7. The lowest constant temperature at which complete development with hatching, of eggs laid at 23° C, can occur is 13° C. I have called this temperature the developmental-hatching threshold. The developmental threshold may be as low as 4° C, while the hatching threshold is at approximately 8° C.
8. Alternating temperatures such as occur in English houses are unlikely to affect the position of the developmental-hatching threshold. Atmospheric humidity does, however, affect it and 75–90% r.h. appear to be the only humidities at which development with hatching can take place at a constant temperature of 13° C.
9. Mortalities near the developmental-hatching threshold appear to depend also on the temperature at which eggs are laid (or perhaps the temperatures at which they develop within the female). Eggs laid at 15° C. and incubated at 15° C. and 7% r.h. suffer 97·1% mortality while those laid at 23° C. and incubated under identical conditions have 32·9% mortality.
10. If eggs are laid at 23° C. and are incubated at 15, 18 and 23° C. until nearly ready to hatch, the percentage hatch at temperatures near the batching threshold is higher with those eggs previously kept at 18° C. than with those from 15 or from 23° C. At 8° C, the lowest observed temperature for hatching, preliminary incubation at 15° C. is probably more favourable than one at 23° C.

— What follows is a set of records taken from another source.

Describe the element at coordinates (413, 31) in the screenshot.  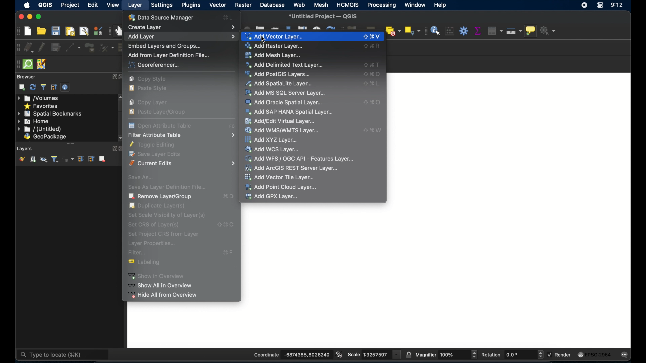
I see `select by location` at that location.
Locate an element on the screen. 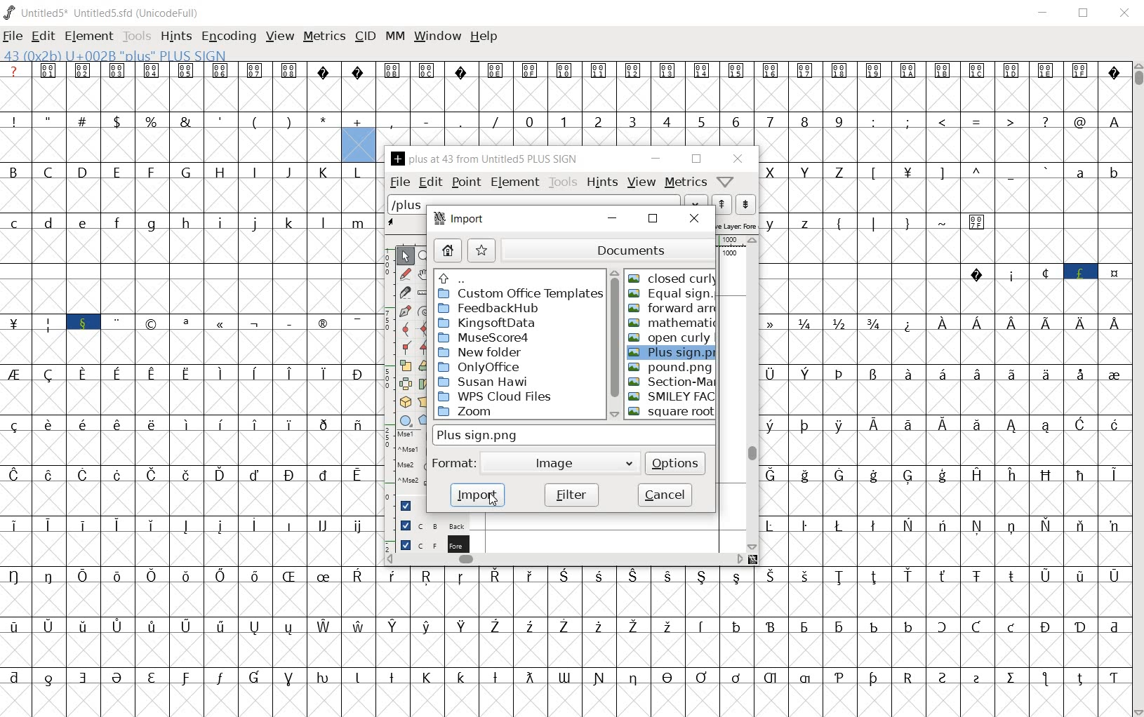  special characters is located at coordinates (994, 188).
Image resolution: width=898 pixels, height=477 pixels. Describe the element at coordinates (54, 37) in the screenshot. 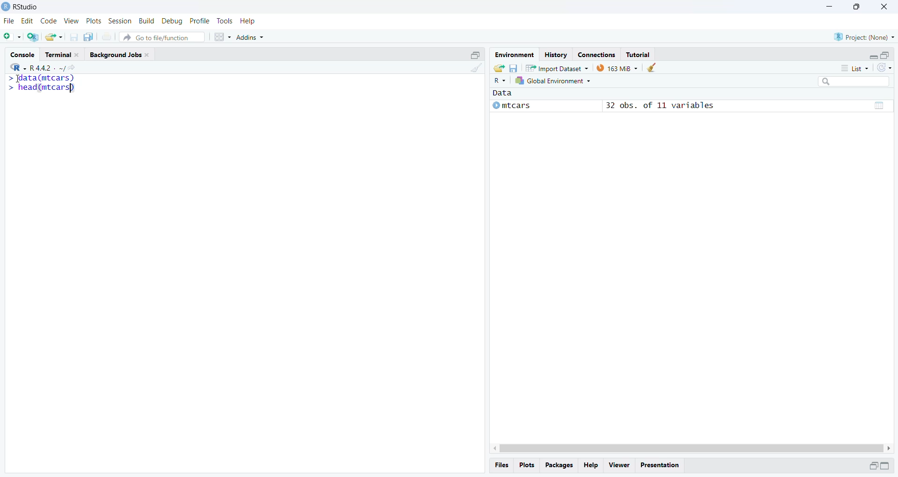

I see `share as` at that location.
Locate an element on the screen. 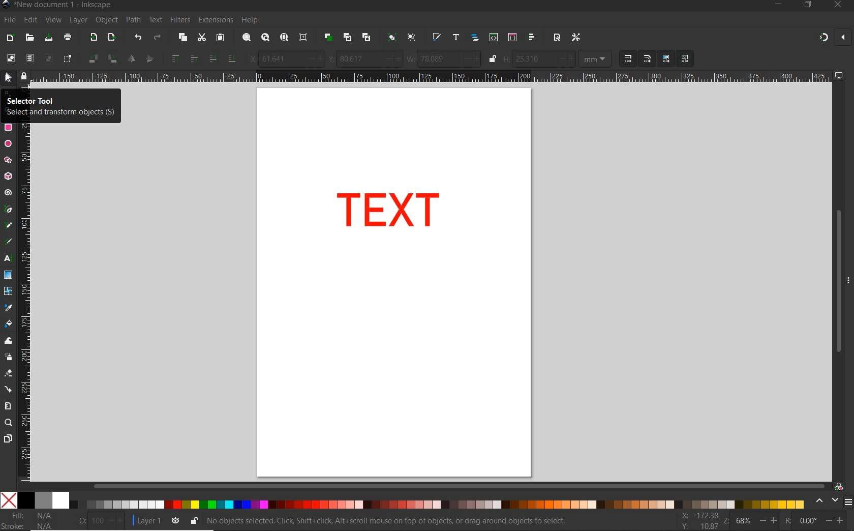 This screenshot has width=854, height=531. duplicate is located at coordinates (329, 37).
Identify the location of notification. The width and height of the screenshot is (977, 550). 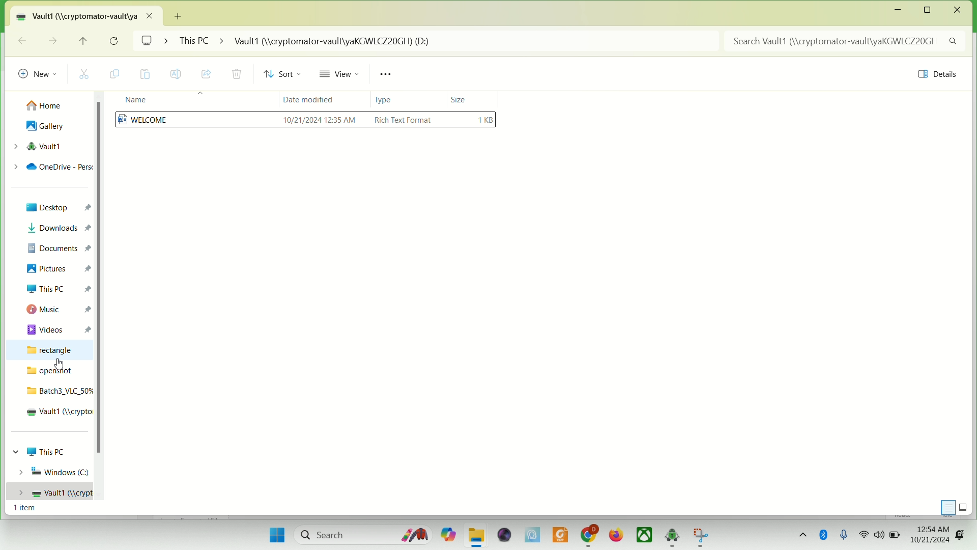
(961, 535).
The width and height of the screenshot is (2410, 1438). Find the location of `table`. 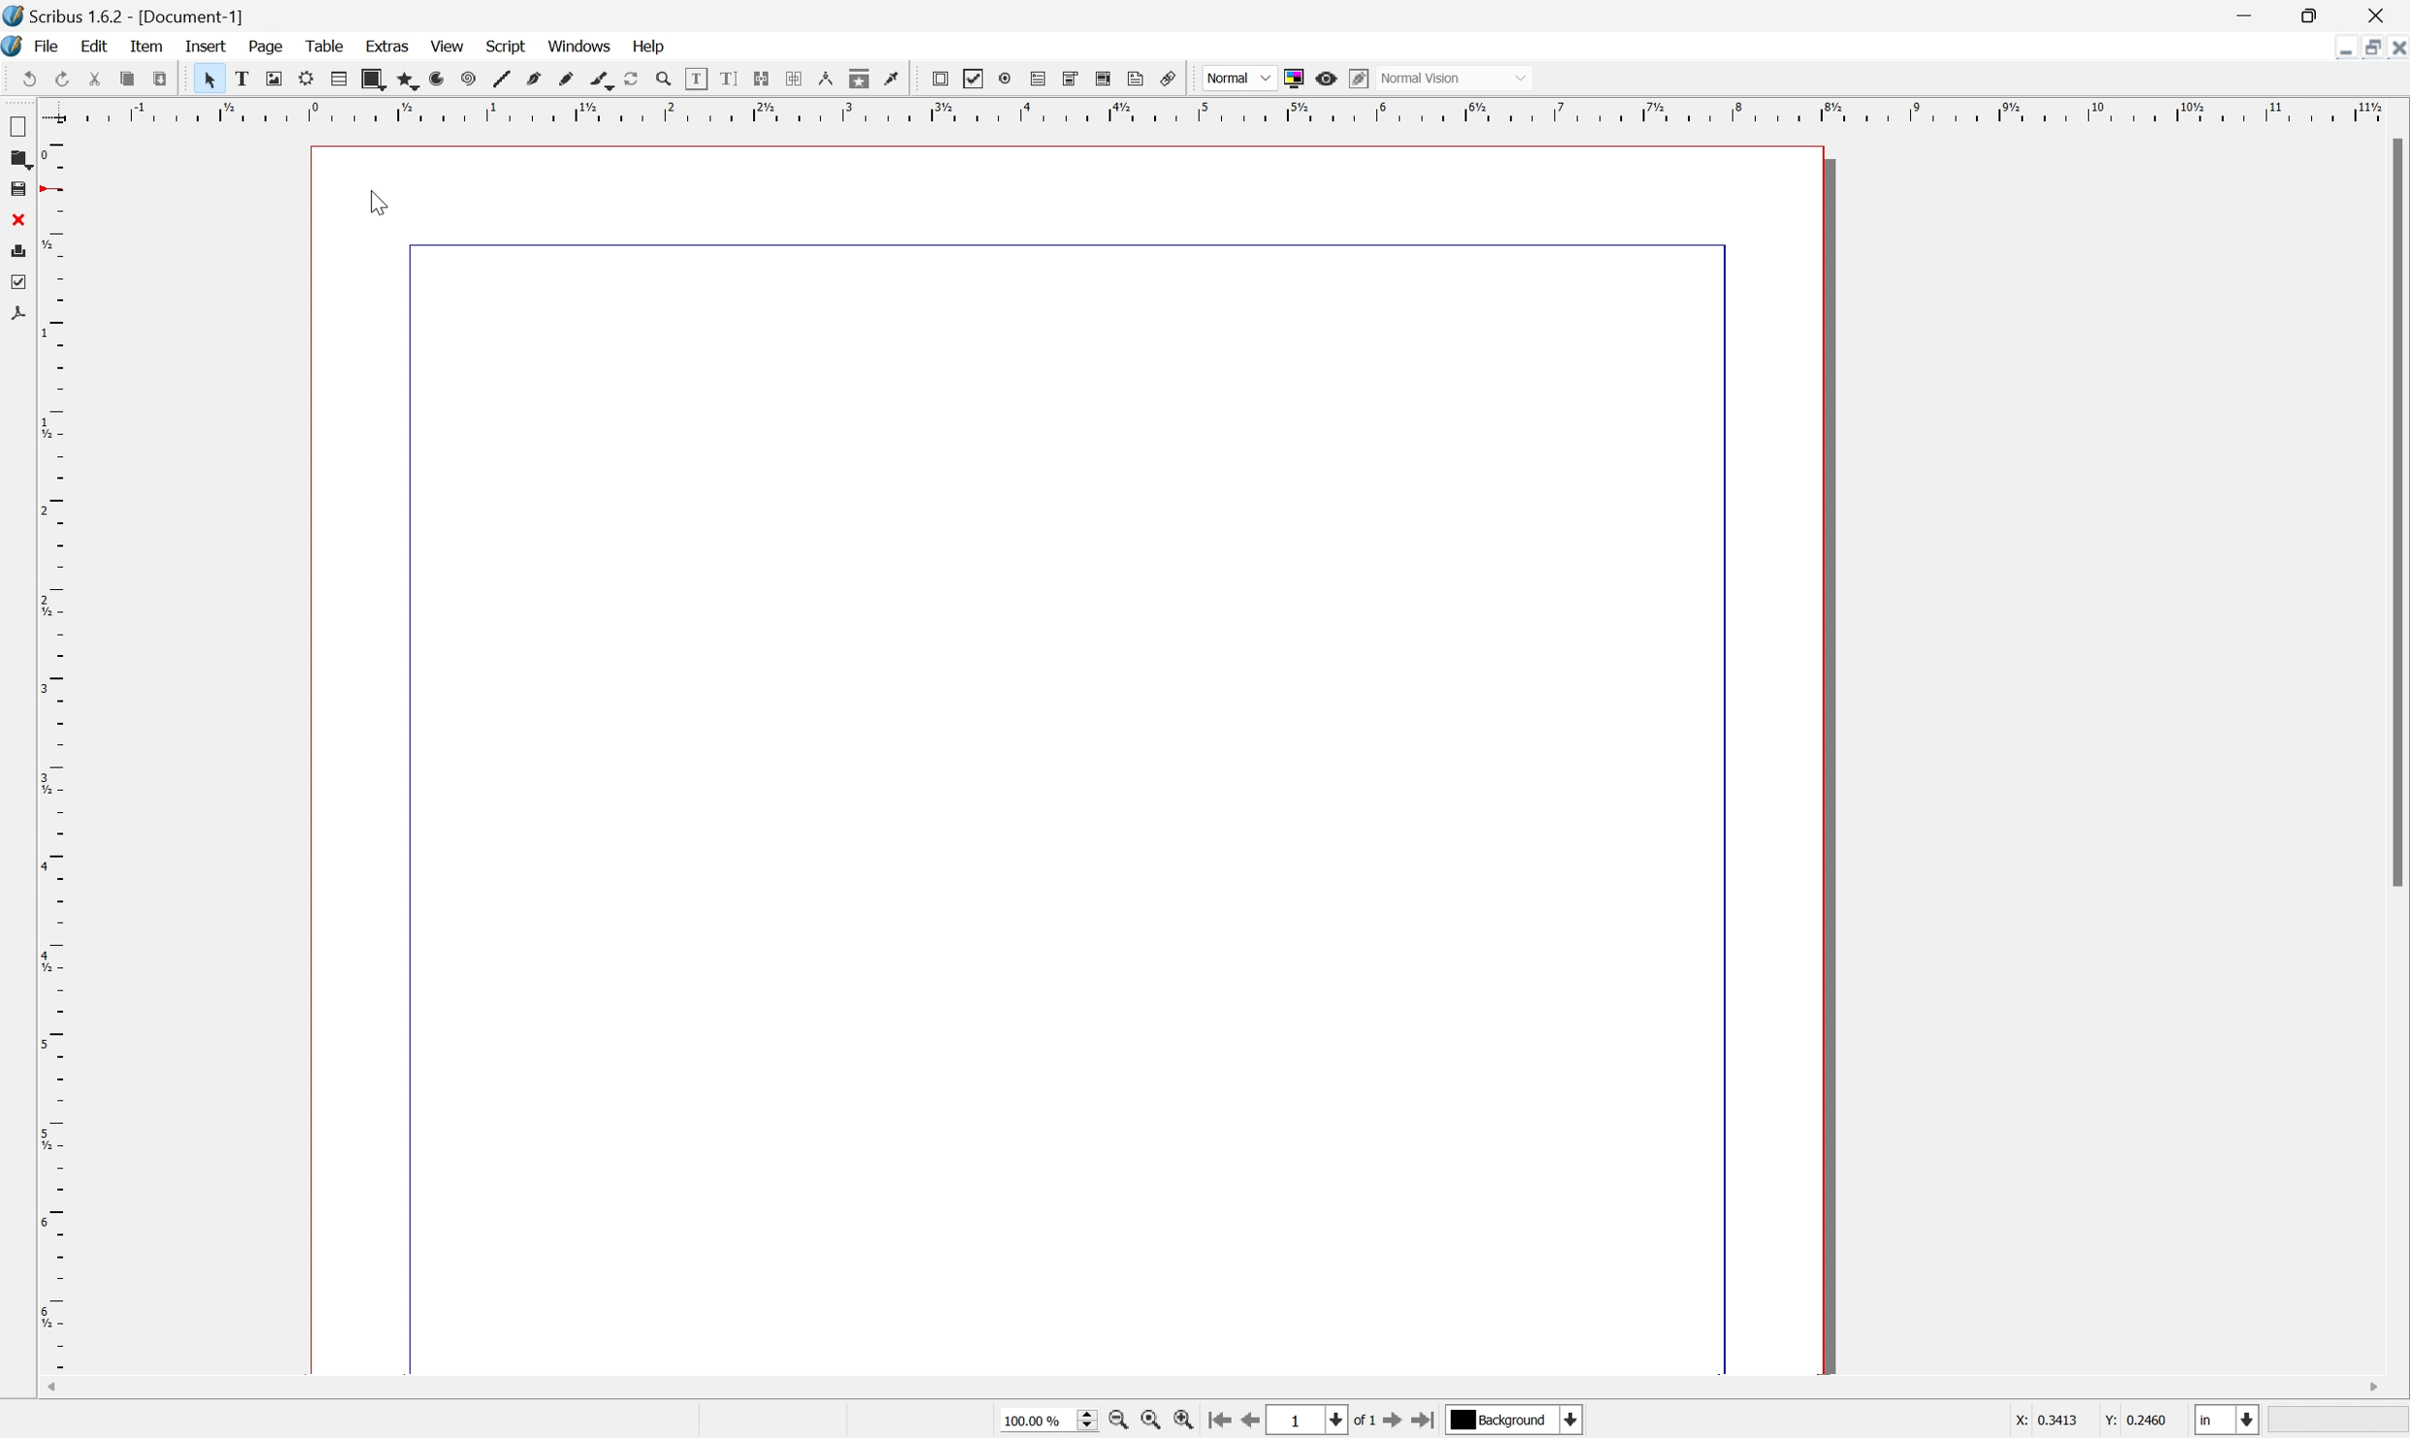

table is located at coordinates (325, 46).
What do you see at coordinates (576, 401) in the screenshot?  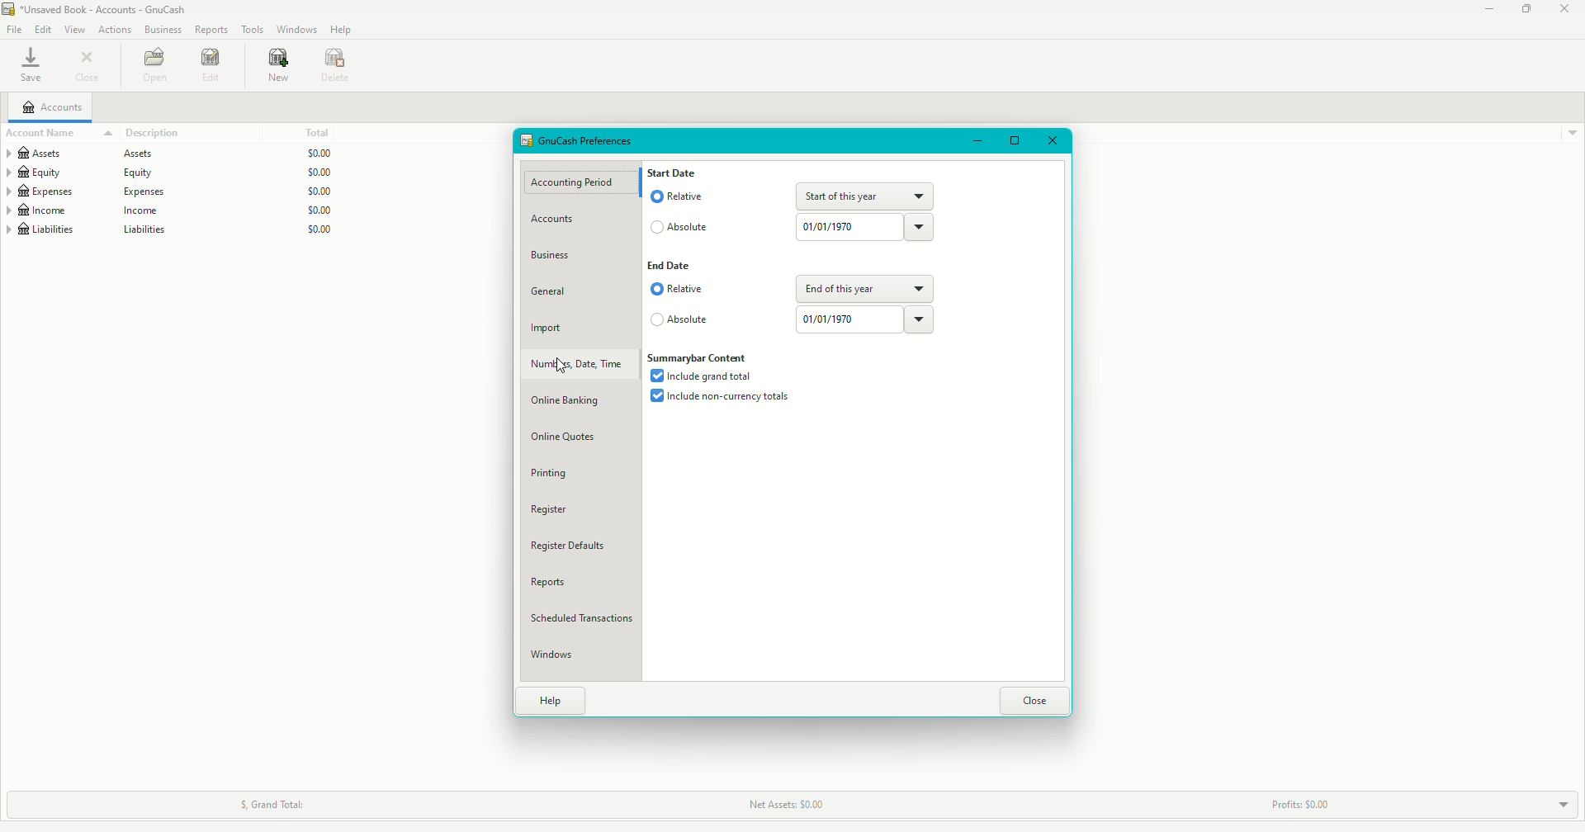 I see `Online Banking` at bounding box center [576, 401].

11. Mortality of eggs above 13° C. is only slightly affected by atmospheric humidity over the optimal range. But the effects are more noticeable near the upper and lower temperature limits. 99–100% r.h. appears to be associated with a higher mortality than 90% r.h. The extreme temperature limits for eggs laid at 23° C. are 13 and 37° C. With eggs laid at 15° C. the range is restricted at both upper and lower temperature limits compared with the range for eggs laid at 23° C. The temperature of oviposition, whether it is 15 or 25° C, seems to make no difference to mortalities between 18 and 28° C.
12. The mortalities of eggs exposed for varying periods to temperatures between 1 and 13° C. and various humidities are discussed. By means of probits estimates of the times for 50 and 99·99% mortalities have been made for each of the temperature and humidity combinations.
13. Exposure for 50% mortality is affected slightly by humidity below 13° C, but no simple law relating survival to humidity has been found either above or below 13° C. Variations in temperature within the range 0—34° C. are likely to influence survival more than the humidity variations possible within this temperature range.
14. At constant saturation deficiencies the eggs survive longer at the higher temperatures between 1 and 13° C. The median exposure for death (i.e. exposure for 50% mortality) increases by 1·5–1·8 days per 1° C. rise of temperature.
15. The scatter of mortalities about the median exposure for death as measured by the regression coefficient of probits on exposure times is slightly influenced by humidity, but is not affected by temperatures between 1 and 13° C. Much of the variation in the slopes of the mortality curves is thought to be due to inherent variation in the eggs themselves.
16. With eggs laid at 23° C. and exposed to temperatures below 13° C. the longest exposure necessary to produce 99·99% mortality (as judged by subsequent incubation at 23° C.) was estimated at 79.8 days. This occurred at 12·1° C. and 73% r.h. The actual observed times for exposure for 100% mortality are somewhat shorter than the estimated times.
17. Eggs with embryos in an advanced state of development are more quickly killed by exposure to 7·7° C. and 90% r.h. than are newly laid eggs.
18. Ovipositional temperatures of 15, 18 and 23° C. produced no different effects on the mortality rates of eggs exposed to 10° C. and 90% r.h.
19. Future problems and the ecological significance of the experimental results are discussed.